Forty pairs of shoes go on display in London to highlight student disappearances in Mexico

The soles of shoes engraved by Mexican artist Alfredo Lopez Casanova

Forty pairs of shoes worn by family members searching for their disappeared loved ones in Mexico have gone on display in London today.

The exhibition, at Amnesty International UK’s building in east London (Shoreditch), is called Footprints of Memory:  Searching for Mexico’s Disappeared. It tells the stories of some of the 28,000 Mexicans who have gone missing since 2006 and the desperate search by their family members to find them.

The exhibition also includes footprints of the shoes, with messages for disappeared relatives painstakingly carved with lino cutters into the soles by Mexican artist Alfredo López Casanova. Some are engraved with green ink, the colour representing the hope that the missing will be found, while others are black, meaning that the missing person's body has been discovered.

One of the pairs of shoes is engraved with this heart-rending message:

“I am Leonel Orozco García ... My Dad, Moises Orozco, was detained and disappeared on the 22 May 2012 in Apatzingán, Michoacán. I am searching for my Dad until I find him because he’s my Dad and we love him lots.”

Several pairs of shoes in the exhibition belong to relatives of the 43 students who disappeared in Iguala, Guerrero, in September 2014 - an incident that sparked outrage around the world. Two years on there has been no investigation and no-one has been brought to justice. Amnesty is working to uncover the truth about what happened to the students.

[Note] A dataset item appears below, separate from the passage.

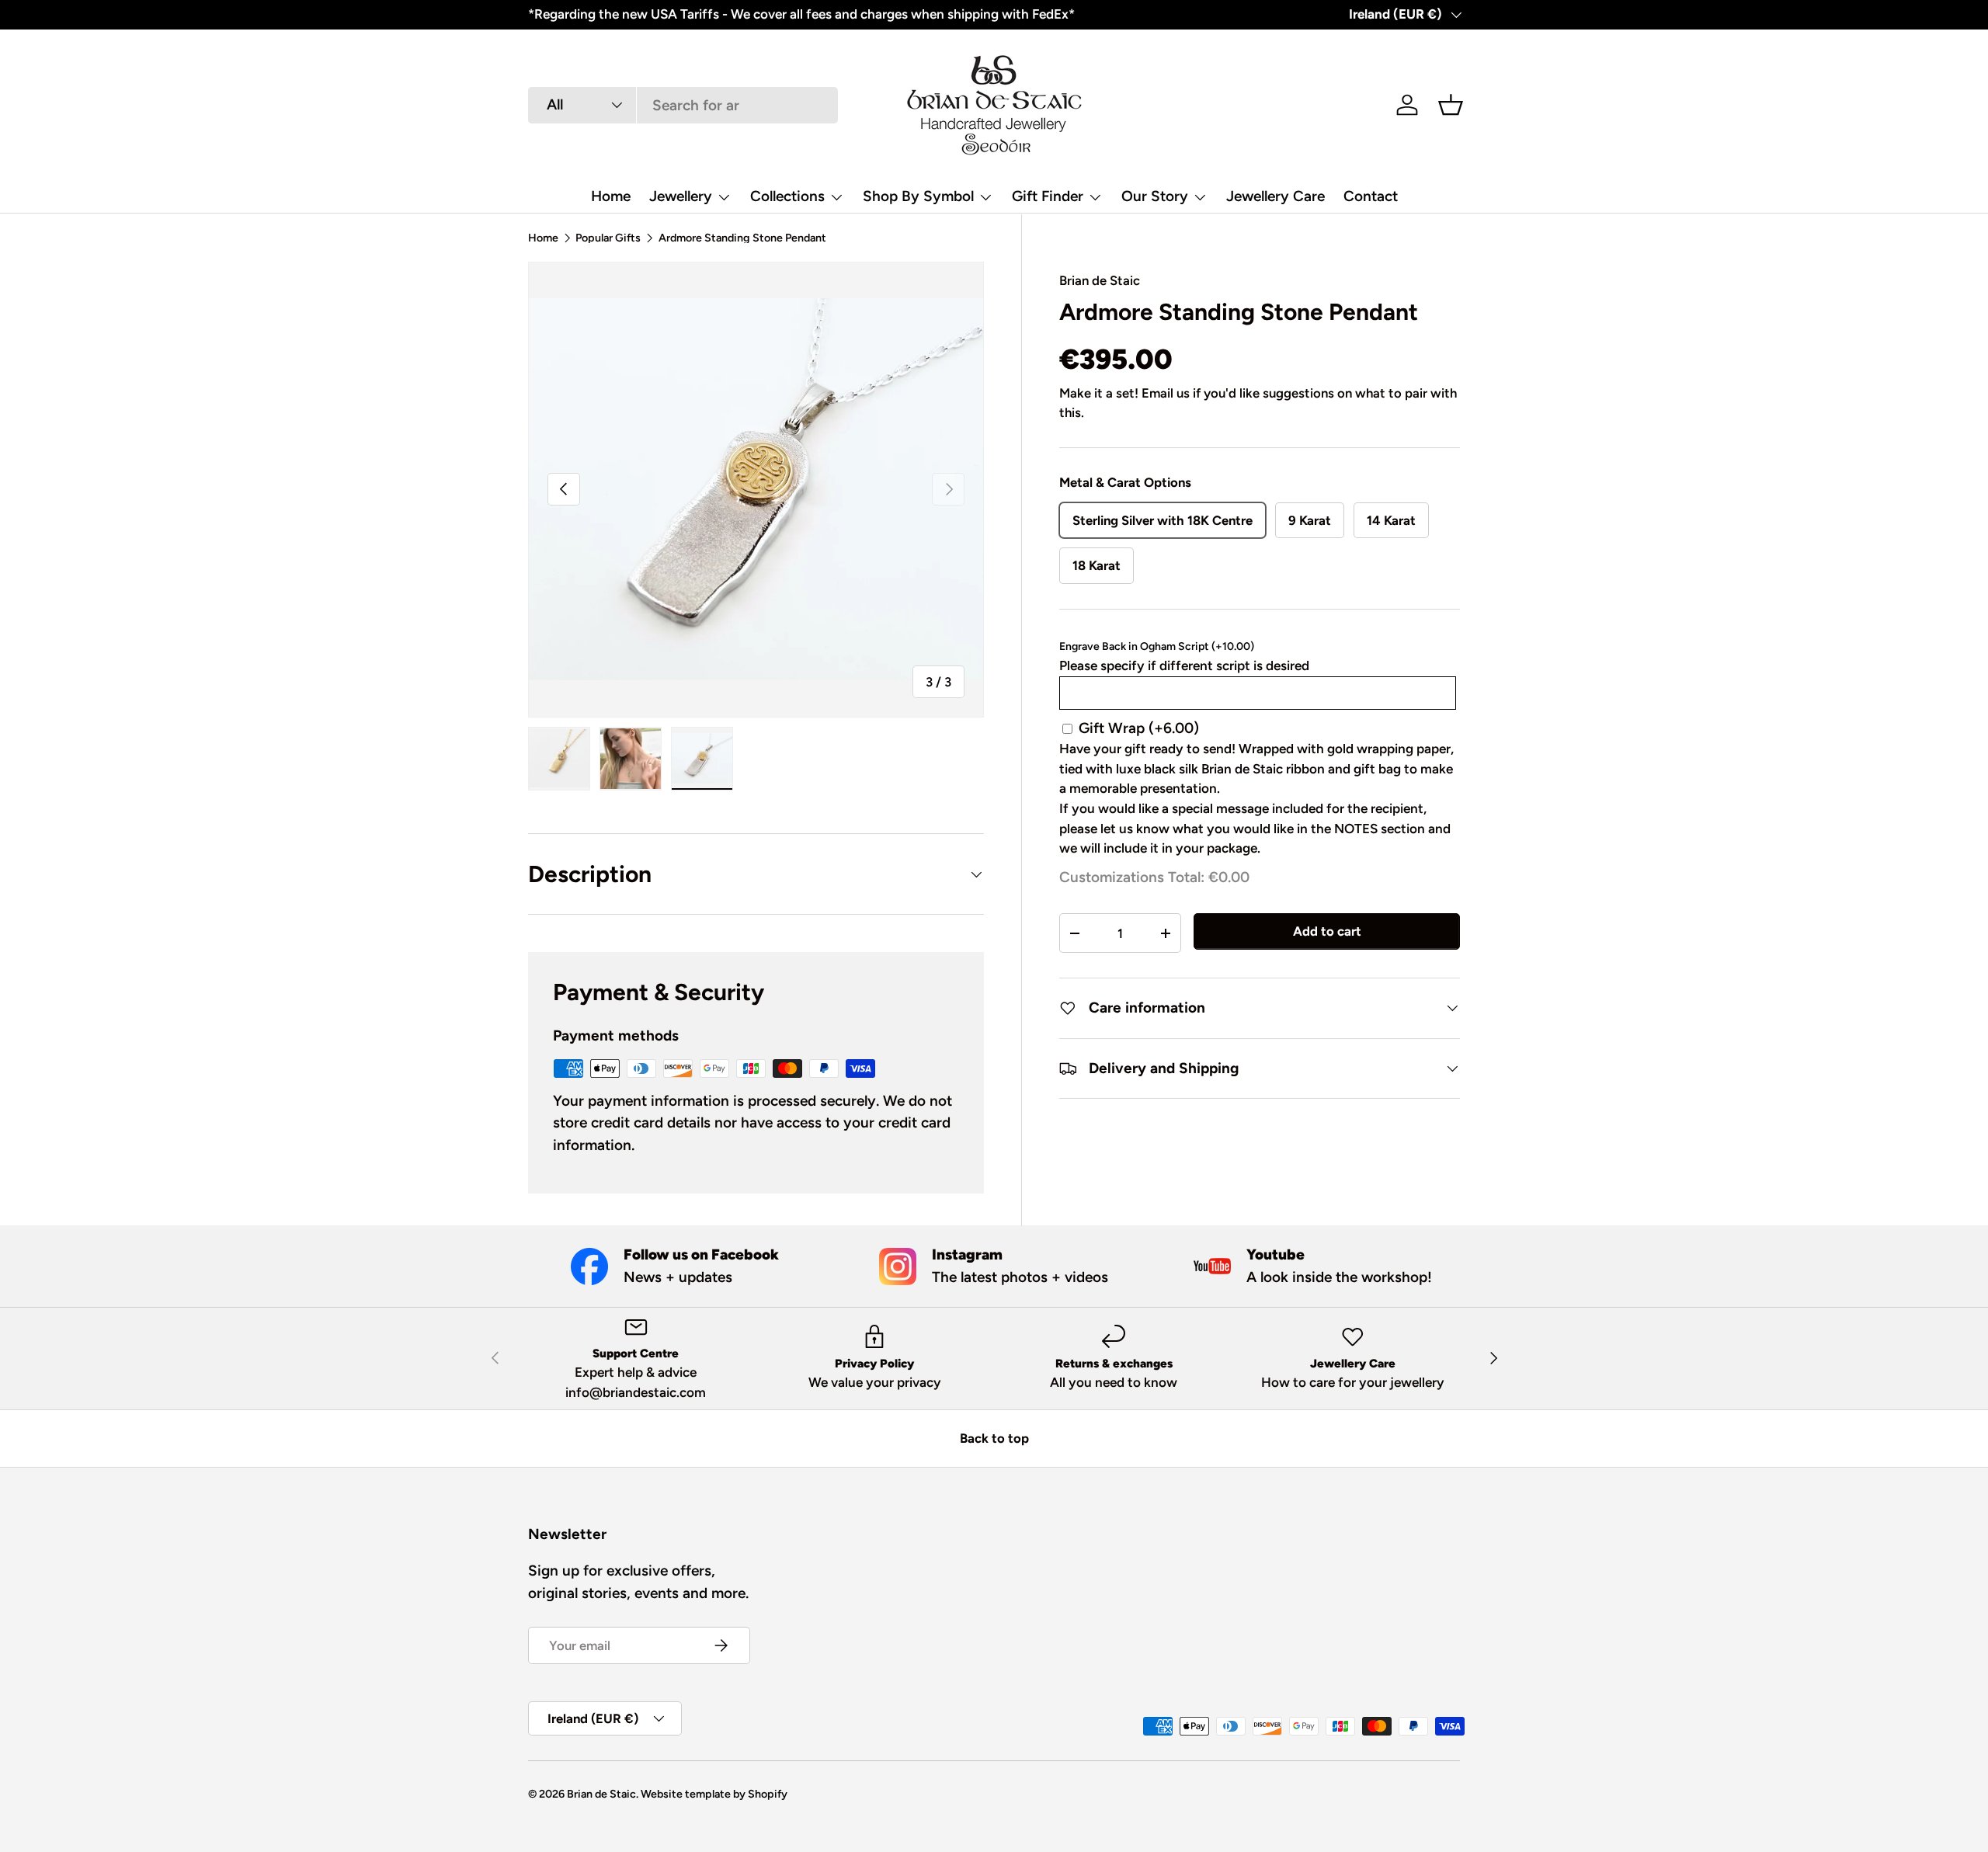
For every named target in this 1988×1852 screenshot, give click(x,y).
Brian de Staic (1099, 280)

Tilly Lavenas, Amnesty International UK’s country coordinator for Mexico, said:

“Footprints of Memory is a moving and revelatory depiction of this most terrifying aspect of present-day Mexico - its epidemic of disappearances.

“The number of people disappeared in Mexico is shocking – one would be too many but there are now tens of thousands of people whose whereabouts are unknown. That means tens of thousands of families racked with worry and grieving for their missing loved ones.

“Families are having to deal not only with the stress of not knowing what happened to their loved ones, but also with indifference from the authorities in bringing those responsible to justice.”

In Mexico, relatives of the disappeared often travel to Mexico City to demand answers from the authorities as to the whereabouts of their loved ones, but politicians and civil servants usually refuse to meet them. Cases are rarely investigated and perpetrators are hardly ever brought to justice. In 2015, the government told the UN Committee on Enforced Disappearances that it had achieved only six convictions in cases of enforced disappearances.

The increase in the number of disappearances over the last decade has coincided with the government’s “war on crime”, launched by then-President Felipe Calderon in 2006.

The exhibition runs until Friday 31 March, from 9am to 6pm, at Amnesty International UK, 25 New Inn Yard, London EC2A 3EA (Shoreditch).

About the artist

Alfredo López Casanova is an artist and sculptor from Guadalajara, México. He founded the now collective project Huellas de la Memoria (Footprints of Memory) working from his studio in Mexico City. He began engraving the shoes of relatives of the disappeared in 2015, and the project is now maintained by a small but growing group of people.